Source text »
★ ★ ★ ★ ★
All of lore.kernel.org
 help / color / mirror / Atom feed
From: Andrew Morton <akpm@linux-foundation.org>
To: mm-commits@vger.kernel.org,roman.gushchin@linux.dev,qi.zheng@linux.dev,oliver.sang@intel.com,muchun.song@linux.dev,mhocko@kernel.org,joshua.hahnjy@gmail.com,harry@kernel.org,hannes@cmpxchg.org,alex@ghiti.fr,shakeel.butt@linux.dev,akpm@linux-foundation.org
Subject: [merged mm-stable] memcg-store-node_id-instead-of-pglist_data-pointer.patch removed from -mm tree
Date: Tue, 02 Jun 2026 15:26:49 -0700	[thread overview]
Message-ID: <20260602222649.64FC71F00893@smtp.kernel.org> (raw)


The quilt patch titled
     Subject: memcg: store node_id instead of pglist_data pointer
has been removed from the -mm tree.  Its filename was
     memcg-store-node_id-instead-of-pglist_data-pointer.patch

This patch was dropped because it was merged into the mm-stable branch
of git://git.kernel.org/pub/scm/linux/kernel/git/akpm/mm

------------------------------------------------------
From: Shakeel Butt <shakeel.butt@linux.dev>
Subject: memcg: store node_id instead of pglist_data pointer
Date: Mon, 25 May 2026 20:39:28 -0700

Patch series "memcg: shrink obj_stock_pcp and cache multiple objcgs", v3.
★ ★ ★ ★ ★
Available data »
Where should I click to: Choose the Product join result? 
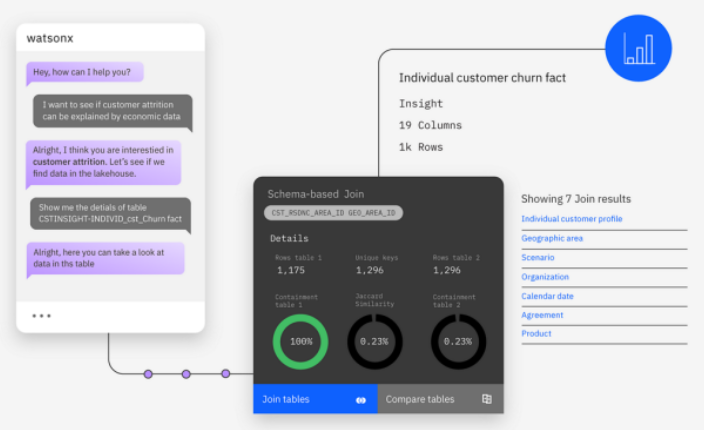tap(536, 334)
★ ★ ★ ★ ★
To be done »
A. Copy the patch notice word for word between "All of lore.kernel.org" and "Message-ID: <20260602222649.64FC71F00893@smtp.kernel.org> (raw)", inclusive.
B. Answer these questions from the patch notice:
(i) Into which branch was the patch merged?
(ii) Who is named as the author of the patch itself?
(iii) What is the title of the patch series, and which version is it?
C. Translate this sentence from the patch notice into Spanish: "This patch was dropped because it was merged into the mm-stable branch of git://git.kernel.org/pub/scm/linux/kernel/git/akpm/mm"
None of the material is needed here.

Task solutions »
A.
All of lore.kernel.org
 help / color / mirror / Atom feed
From: Andrew Morton <akpm@linux-foundation.org>
To: mm-commits@vger.kernel.org,roman.gushchin@linux.dev,qi.zheng@linux.dev,oliver.sang@intel.com,muchun.song@linux.dev,mhocko@kernel.org,joshua.hahnjy@gmail.com,harry@kernel.org,hannes@cmpxchg.org,alex@ghiti.fr,shakeel.butt@linux.dev,akpm@linux-foundation.org
Subject: [merged mm-stable] memcg-store-node_id-instead-of-pglist_data-pointer.patch removed from -mm tree
Date: Tue, 02 Jun 2026 15:26:49 -0700	[thread overview]
Message-ID: <20260602222649.64FC71F00893@smtp.kernel.org> (raw)

B.
(i) The mm-stable branch
(ii) Shakeel Butt
(iii) "memcg: shrink obj_stock_pcp and cache multiple objcgs", version 3

C. Este parche se descartó porque se fusionó en la rama mm-stable de git://git.kernel.org/pub/scm/linux/kernel/git/akpm/mm